Malignant peripheral nerve sheath tumors (MPNSTs) are extremely rare tumors (0,001% incidence in the general population, less than 10% of all soft tissue sarcomas) and, in adulthood, they are associated with neurofibromatosis type 1.1 Primary pulmonary MPNSTs can mimic lung cancer but there are few literature case reports.2,3
A 53-year-old non-smoker male, with no relevant past medical history, went to the emergency department complaining of chest discomfort over several days. The patient had no family history of neurofibromatosis or café-au-lait spots on physical examination. The electrocardiogram and cardiac markers were normal, but the x-ray showed a left hypotransparency. The chest computed tomography (CT) presented a homogeneous spindle-shaped mass (100 × 70 mm), with no signs of invasion of mediastinal structures or lymphadenopathies.
The positron emission tomography (PET) revealed a high accumulation of fluorodeoxyglucose (FDG) in the mass (Fig. 1A). Bronchofibroscopy did not show endobronchial lesions. Two transbronchial lung biopsies were performed: the first one had a small amount of material but revealed a probably neuroendocrine tumor; the second biopsy showed only necrosis. The patient underwent an upper left lobectomy and systematic lymph node dissection by thoracotomy; no evidence of invasion of the thoracic wall was found.

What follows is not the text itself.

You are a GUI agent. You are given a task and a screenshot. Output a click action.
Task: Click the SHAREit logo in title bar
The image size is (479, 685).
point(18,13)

Surgical specimen histology revealed a spindle cell tumor, with infiltration of bronchial structures (Fig. 1B), and atypical neoplastic cells, with frequent mitotic figures (Fig. 1C). On immunohistochemical study, tumoral cells expressed vimentin and B-cell lymphoma 2 (BCL2). There was loss of tri-methylation of lysine 27 on histone H3 protein (H3K27me3) expression in the tumoral cells. Pancytokeratins (AE1-AE3), S100 protein, desmin, cluster of differentiation 34 (CD34) and Melan A were negative. There was no translocation t(x,18). MPNST was the suggested diagnosis.
After 3 months, the patient started chemotherapy (doxorubicin). At this time, he already presented metastatic lesions on the pectoralis major. He died after 3 years, with a hilar mass with invasion of the mediastinum, which caused complete occlusion of the left main bronchus (LMB). In his last two years, the patient was submitted to at least 5 rigid bronchoscopies, for mechanical release, and one prosthesis was placed at the LMB one year before he died.
Immunohistochemical and molecular studies are essential to diagnose of MPNSTs.2,3
MPNSTs are highly invasive, with a low survival rate, but surgery significantly improves disease-free survival.4 Chemotherapy is most used in unresectable or metastatic malignancies, like in our patient, but there are no formal treatment or palliative care guidelines.5 Rare tumors are associated with difficulties in diagnosis and evidence-based treatments are lacking. Therefore, every case is a challenge. Despite being rare, MPNSTs must be kept in mind.
Ethical considerationsWritten informed consent was obtained from the patient guardian for publication of the article.